*Work instructions*
What is needed is an exact transcription of the line with "Click the language search input field" and all the lines that follow it in the entries below; add nothing else.

*Input records*
BEGIN
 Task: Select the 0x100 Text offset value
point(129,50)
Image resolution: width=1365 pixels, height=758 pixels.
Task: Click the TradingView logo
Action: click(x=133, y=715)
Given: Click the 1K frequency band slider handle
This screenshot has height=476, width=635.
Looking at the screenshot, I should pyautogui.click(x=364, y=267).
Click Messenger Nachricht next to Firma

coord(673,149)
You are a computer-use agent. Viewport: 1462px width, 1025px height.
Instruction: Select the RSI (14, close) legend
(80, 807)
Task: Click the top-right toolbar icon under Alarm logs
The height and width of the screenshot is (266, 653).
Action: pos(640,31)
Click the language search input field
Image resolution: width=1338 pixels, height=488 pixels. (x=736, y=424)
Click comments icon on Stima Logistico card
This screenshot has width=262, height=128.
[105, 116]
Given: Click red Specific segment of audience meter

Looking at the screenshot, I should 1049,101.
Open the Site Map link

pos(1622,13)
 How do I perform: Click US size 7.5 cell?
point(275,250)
END
*Result*
Click the language search input field
Image resolution: width=1338 pixels, height=488 pixels. (x=736, y=424)
Click comments icon on Stima Logistico card
This screenshot has width=262, height=128.
[105, 116]
Given: Click red Specific segment of audience meter

Looking at the screenshot, I should 1049,101.
Open the Site Map link

pos(1622,13)
 How do I perform: Click US size 7.5 cell?
point(275,250)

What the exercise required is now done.